A: Maintain the same texture density of other models in the world (Nothing higher res or lower res than what's next to it. For hats, maintain team colors, if not - neutral colors. Character textures are less noisy/detailed than everything else in the game. Character items/hats should match that style.
Q: Where can I get the models of the existing characters so I can build my item in context?
A: Download this zip file which contains the reference head geometry for all the classes on the right locations.
Q: I've made an .obj file and .tga, how do I test them in game?
A: Use the itemtest wizard.
Q: I know how to work with source, do I have to use itemtest?
A: Since we tend to recompile items from the published source files, it's a good idea to use itemtest at first to setup all the directories and file locations. This makes it easier for us to review your item and increases its chance of getting in. Source power users should feel free to add additional .smd or .dmx files as well as edit the .qc and .vmt files as needed.
Q: My item just got rejected. Why?
A: Chances are that it didn't meet one, or several, or possibly all of the guidelines listed below:
- Obscenity: We will automatically reject any obscene items. (Don't even bother.)
- Copyright infringement: Even if you made the model yourself, if you used an existing likeness, it’s copyright infringement. We can't and won't put other people's intellectual property in our game, for the simple reason that we don't own it. They do. We will automatically reject any items based on existing intellectual property.

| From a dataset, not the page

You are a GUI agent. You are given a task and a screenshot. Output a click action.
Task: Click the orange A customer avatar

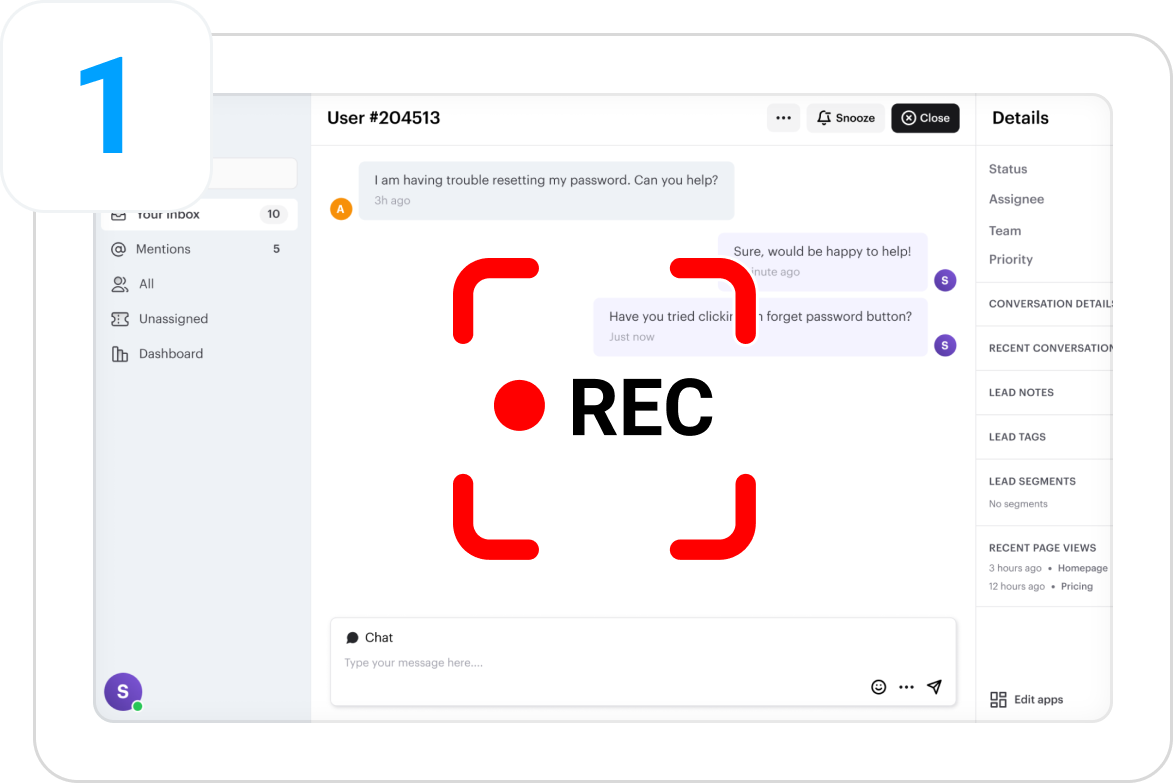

- Overall Tone: We may reject an item if we feel it deviates too far from the tone of TF, either by being too cartoony or too photorealistic.
- Gameplay: TF's characters have distinctive silhouettes that help a player differentiate between classes in the heat of battle. Consequently, we tend to avoid items that overtly obscure or confuse these silhouettes.
- Noisy Details: We tend to reject items that utilize a lot of fine surface details (scales, skin pores, fabric textures, super-detailed normals, etc.). We prefer items that utilize flat colors that are close to the TF color family used by the base game. Items that are fully black, fully white, or fully saturated tend to read poorly and clash with the game environment. Most TF items use a subtle vertical gradient with a subtle ambient occlusion layer multiplied over the top of the colors.
- Technical limitations: Items that require changes in character clothing or facial animation might be considered too costly to produce. Note: This does not mean that we will always refuse an item based on technical complexity. But nine times out of ten, it probably isn't helping your case.
Remember: Except in specific no-go areas (obscenity or copyright infringement, for example), these are not hard and fast rules. They are guidelines. We may select an item that breaks one or several of these guidelines, simply because it's too awesome not to include. However, these guidelines do dictate our selection process. Following them can only help your chances of getting your item in the Mann Co. Store.